Una fase post-bellicaLa nuova fase post-bellica è quella nella quale, vista l’indisponibilità degli Stati ad adottare politiche fiscali espansive coordinate, lo stimolo espansivo è demandato alle banche centrali che però pompano moneta in un acquedotto che perde. I soldi arrivano abbondanti, ma finiscono per lo più nei canali della speculazione che vede ovviamente con favore questo tipo di intervento. I mercati finanziari ritrovano subito i massimi pre-crisi mentre l’economia mondiale ne resta lontana. E si prepara il terreno per nuove bolle speculative e crisi finanziarie che saranno pagate dalla finanza pubblica e dai contribuenti. La questione chiave pertanto è riparare l’acquedotto della finanza mondiale per evitare che la liquidità si perda per strada e non arrivi ai destinatari finali (famiglie e imprese). La banca centrale del Regno Unito ci ha provato con il funding for lending, concedendo liquidità alle banche solo in proporzione della variazione positiva dei loro prestiti.
Le riforme possibiliPer la campagna «005», che riunisce un vasto cartello di organizzazioni della società civile europea, la soluzione più radicale dovrebbe seguire invece tre direzioni. Ripristinare la separazione tra banca commerciale e banca d’affari per motivi di trasparenza e per evitare che i soldi immessi nel sistema da Draghi, si trasformino in sussidi alla speculazione; tassare con un’aliquota molto bassa le transazioni finanziarie per modificare gli incentivi delle banche tra trading speculativo ad alta frequenza (che diverrebbe non più conveniente) e prestiti all’economia; favorire la biodiversità bancaria e con essa quelle banche non massimizzatrici di profitto (banche etiche, cooperative, casse rurali) che hanno una specifica vocazione di servizio all’economia reale.

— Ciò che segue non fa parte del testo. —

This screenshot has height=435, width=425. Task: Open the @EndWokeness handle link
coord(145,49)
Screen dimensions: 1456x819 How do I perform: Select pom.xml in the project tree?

Liberarsi delle cateneCon la strategia cui sembra ispirarsi la prossima legge di stabilità il governo accetta in pieno la logica che il problema siano le nostre finanze pubbliche e la strategia del rubamazzo che, se realizzata efficacemente da tutti i Paesi in contemporanea, non può che portare al paradosso della depressione della domanda mondiale e del progressivo deterioramento del benessere del lavoro. Ma un governo come questo, di cui riconosciamo le qualità di manovra, dovrebbe cominciare seriamente a volare alto a livello internazionale e porre nelle sedi giuste la questione della modifica del campo di regata. Per quanto dobbiamo continuare a vivere in un mondo di ricchezza senza nazioni (ricchezza nei paradisi fiscali) e nazioni senza ricchezza, di banche centrali che sussidiano la speculazione e di politiche fiscali miopi e non cooperative? Sembra di parlare contro gli spettacoli dei gladiatori e a favore dell’introduzione di sport meno cruenti ai tempi dell’antica Roma. Prima o poi impareremo a vivere meglio se sapremo sostenere con forza l’evidenza che è possibile liberarci delle nostre catene e vivere molto meglio.